WORK ITEM:
Check each line of the entries below for the string "logo"; copy every line where it appears.

DATASET RECORDS:
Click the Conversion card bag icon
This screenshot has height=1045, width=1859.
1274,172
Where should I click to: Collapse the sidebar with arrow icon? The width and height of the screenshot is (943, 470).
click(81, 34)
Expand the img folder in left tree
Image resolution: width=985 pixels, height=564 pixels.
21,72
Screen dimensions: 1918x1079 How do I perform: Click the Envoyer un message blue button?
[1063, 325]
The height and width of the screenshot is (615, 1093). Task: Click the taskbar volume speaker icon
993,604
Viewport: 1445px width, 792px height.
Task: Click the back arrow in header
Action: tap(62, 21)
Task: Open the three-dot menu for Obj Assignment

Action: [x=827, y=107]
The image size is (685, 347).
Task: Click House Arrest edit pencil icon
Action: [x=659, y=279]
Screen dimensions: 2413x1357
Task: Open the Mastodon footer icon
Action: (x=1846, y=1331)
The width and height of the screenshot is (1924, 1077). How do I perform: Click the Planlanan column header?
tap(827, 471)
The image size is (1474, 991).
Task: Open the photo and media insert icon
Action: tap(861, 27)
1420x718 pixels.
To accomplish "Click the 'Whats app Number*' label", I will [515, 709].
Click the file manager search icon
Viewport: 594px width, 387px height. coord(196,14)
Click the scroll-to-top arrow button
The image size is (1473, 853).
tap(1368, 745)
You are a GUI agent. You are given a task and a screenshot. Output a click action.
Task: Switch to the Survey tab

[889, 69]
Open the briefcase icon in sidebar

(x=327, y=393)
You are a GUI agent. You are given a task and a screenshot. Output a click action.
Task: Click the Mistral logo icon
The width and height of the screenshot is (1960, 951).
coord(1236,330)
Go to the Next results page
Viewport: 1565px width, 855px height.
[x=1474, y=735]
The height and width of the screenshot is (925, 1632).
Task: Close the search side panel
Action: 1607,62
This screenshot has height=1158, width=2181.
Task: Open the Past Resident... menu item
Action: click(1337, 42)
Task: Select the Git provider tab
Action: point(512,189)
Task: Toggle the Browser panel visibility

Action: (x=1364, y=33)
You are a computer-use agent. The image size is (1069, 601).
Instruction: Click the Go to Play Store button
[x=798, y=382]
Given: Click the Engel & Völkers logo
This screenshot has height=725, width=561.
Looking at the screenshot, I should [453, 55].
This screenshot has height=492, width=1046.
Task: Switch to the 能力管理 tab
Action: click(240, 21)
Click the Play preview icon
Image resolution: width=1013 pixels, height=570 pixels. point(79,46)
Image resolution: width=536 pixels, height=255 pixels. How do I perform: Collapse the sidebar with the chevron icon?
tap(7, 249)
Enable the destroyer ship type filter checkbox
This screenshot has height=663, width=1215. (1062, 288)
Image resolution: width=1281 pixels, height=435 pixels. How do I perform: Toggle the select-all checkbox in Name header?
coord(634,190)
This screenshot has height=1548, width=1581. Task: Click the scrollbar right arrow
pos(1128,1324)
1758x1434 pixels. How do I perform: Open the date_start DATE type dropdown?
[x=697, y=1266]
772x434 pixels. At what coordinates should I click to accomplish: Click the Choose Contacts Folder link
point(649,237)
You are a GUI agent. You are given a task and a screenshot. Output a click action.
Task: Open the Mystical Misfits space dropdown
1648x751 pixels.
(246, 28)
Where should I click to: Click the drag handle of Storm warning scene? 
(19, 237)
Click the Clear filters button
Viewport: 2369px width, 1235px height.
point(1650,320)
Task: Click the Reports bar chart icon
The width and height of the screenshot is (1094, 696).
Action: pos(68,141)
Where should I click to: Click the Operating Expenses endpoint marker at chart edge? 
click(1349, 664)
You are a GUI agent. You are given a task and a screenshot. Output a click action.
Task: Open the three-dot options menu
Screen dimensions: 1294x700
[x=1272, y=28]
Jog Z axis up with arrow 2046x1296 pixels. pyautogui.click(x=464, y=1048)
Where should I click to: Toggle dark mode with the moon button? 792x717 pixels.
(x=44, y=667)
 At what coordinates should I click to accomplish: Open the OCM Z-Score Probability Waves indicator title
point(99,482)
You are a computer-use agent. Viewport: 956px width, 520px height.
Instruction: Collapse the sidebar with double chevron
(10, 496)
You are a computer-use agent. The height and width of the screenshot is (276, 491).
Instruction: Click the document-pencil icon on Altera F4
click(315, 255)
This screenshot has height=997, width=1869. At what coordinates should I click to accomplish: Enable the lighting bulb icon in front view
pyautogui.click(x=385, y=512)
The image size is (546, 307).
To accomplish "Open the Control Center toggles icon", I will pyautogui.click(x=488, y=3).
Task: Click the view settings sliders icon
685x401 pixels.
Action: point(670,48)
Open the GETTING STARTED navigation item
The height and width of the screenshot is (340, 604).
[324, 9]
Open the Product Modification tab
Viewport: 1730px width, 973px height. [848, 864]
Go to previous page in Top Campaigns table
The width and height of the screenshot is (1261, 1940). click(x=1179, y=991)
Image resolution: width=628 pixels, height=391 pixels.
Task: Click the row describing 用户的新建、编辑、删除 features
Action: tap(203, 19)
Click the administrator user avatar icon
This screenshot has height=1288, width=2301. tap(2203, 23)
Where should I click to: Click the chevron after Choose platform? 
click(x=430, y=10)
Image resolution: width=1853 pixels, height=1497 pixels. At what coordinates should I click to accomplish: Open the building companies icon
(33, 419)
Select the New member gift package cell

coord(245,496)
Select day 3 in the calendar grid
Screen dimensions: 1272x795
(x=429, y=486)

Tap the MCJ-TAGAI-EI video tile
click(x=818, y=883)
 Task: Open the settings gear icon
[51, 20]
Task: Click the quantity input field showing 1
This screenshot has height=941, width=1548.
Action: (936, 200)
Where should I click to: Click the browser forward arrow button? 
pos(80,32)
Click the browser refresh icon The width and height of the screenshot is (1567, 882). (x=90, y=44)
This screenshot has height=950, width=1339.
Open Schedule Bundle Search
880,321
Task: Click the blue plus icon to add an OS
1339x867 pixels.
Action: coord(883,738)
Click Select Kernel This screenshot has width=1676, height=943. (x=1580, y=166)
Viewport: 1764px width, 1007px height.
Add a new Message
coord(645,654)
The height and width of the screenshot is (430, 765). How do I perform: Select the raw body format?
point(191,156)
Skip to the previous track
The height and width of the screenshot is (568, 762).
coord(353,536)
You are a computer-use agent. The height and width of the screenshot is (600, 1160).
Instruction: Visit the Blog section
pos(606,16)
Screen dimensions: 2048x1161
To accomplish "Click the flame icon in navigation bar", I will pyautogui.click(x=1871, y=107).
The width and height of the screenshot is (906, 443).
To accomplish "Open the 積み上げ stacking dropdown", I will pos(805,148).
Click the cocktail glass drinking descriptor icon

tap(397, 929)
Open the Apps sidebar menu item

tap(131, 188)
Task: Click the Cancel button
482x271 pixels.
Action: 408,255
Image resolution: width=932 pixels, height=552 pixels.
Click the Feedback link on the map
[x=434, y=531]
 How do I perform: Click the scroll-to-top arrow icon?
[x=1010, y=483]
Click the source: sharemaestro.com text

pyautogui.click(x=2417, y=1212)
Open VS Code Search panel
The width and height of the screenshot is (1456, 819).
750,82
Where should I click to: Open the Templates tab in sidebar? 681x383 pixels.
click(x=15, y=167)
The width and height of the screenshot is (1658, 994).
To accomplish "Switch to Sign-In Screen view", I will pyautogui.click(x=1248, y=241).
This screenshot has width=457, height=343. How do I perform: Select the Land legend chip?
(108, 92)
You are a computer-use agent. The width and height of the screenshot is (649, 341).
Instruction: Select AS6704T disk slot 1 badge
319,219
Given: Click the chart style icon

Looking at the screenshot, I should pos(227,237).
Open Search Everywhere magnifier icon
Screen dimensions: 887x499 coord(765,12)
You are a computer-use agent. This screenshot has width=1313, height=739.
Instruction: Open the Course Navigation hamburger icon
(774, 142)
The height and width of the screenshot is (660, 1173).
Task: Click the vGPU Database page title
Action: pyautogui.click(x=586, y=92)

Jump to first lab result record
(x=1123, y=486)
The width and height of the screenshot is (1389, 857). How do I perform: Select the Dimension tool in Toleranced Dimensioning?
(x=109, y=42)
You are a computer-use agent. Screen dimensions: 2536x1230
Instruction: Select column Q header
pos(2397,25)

TASK RESPONSE:
Task: Click the Mistral logo icon
Given: Click the Engel & Völkers logo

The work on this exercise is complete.